One thing which I have thought of (and heard a few patients mention in passing) is that this candidate drug is only for treating inflammation and would only address an autoimmune angle relating to chronic Lyme disease.
However, this is not the case:
If you read the full patents, VGV-L's technology works not only to reduce inflammation, it also works to rebalance the immune system so that it is focused on fighting infection in a targeted manner. And in terms of treatment with VGV-L, patients may not just receive VGV-L alone - but also receive a bacterial antigen and antibacterial (possibly also antiparasitic and/or antiviral) therapy concurrently to treat their condition.
Refer to this patent: http://www.faqs.org/patents/app/20110118175
Here is the excerpt from the patent concerning the treatment of infections using this technology - including Lyme disease:
 Bacterial diseases that can be treated or prevented by the methods of the present invention are caused by bacteria including, but not limited to, mycobacteria, rickettsia, mycoplasma, neisseria, Borrelia and legionella.

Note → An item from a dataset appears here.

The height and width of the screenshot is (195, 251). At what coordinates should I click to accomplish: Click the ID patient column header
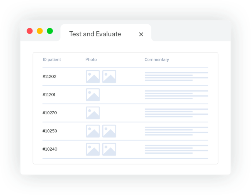(52, 59)
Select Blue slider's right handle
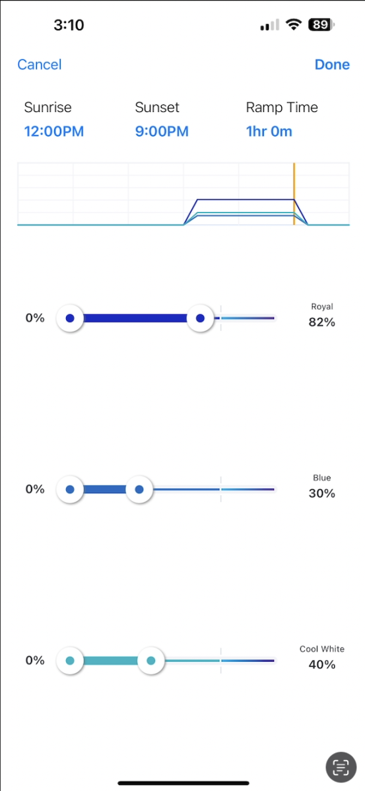 click(139, 490)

 Although Applicant is not bound by a specific mechanism of action it is believed that the CLIP inhibitors of the invention displace CLIP from MHC class I and cause down regulation of Treg activity and/or activation of effector T cells such as γδT cells. Downregulation of regulatory function of Treg activity prevents suppression of the immune response and enables the subject to mount an effective or enhanced immune response against the bacteria. At the same time the Treg cell may shift to an effector function, producing an antigen specific immune response. Thus, replacement of CLIP with a peptide of the invention results in the promotion of an antigen specific CD8+ response against the bacteria, particularly when the peptide is administered in conjunction with a tumor specific antigen. Activation of effector T cells also enhances the immune response against the bacteria, leading to a more effective treatment.
 One component of the invention involves promoting an enhanced immune response against the bacteria by administering the compounds of the invention. The compounds may be administered in conjunction with an antigen to further promote a bacterial specific immune response. A "bacterial antigen" as used herein is a compound, such as a peptide or carbohydrate, associated with a bacteria surface and which is capable of provoking an immune response when expressed on the surface of an antigen presenting cell in the context of an MHC molecule. Preferably, the antigen is expressed at the cell surface of the bacteria.
 The compounds of the invention may be used in combination with anti-bacterial agents. Examples of such agents to treat bacterial infections include, but are not limited to, folate antagonists (e.g., mafenide, silver sulfadiazine, succinylsulfathiazole, sulfacetamide, sulfadiazine, sulfamethoxazole, sulfasalazine, sulfisoxazole, pyrimethoamine, trimethoprim, co-trimoxazole), inhibitors of cell wall synthesis (e.g., penicillins, cephalosporins, carbapenems, monobactams, vacomycin, bacitracin, clavulanic acid, sulbactam, tazobactam), protein synthesis inhibitors (e.g., tetracyclines, aminoglycosides, macrolides, chloramphenicol, clindamycin), fluoroquinolones (e.g., ciproloxacin, enoxacin, lomefloxacin, norfloxacin, ofloxacin), nalidixic acid, methenamine, nitrofurantoin, aminosalicylic acid, cycloserine, ethambutol, ethionamide, isoniazid, pyrazinamide, rifampin, clofazimine, and dapsone.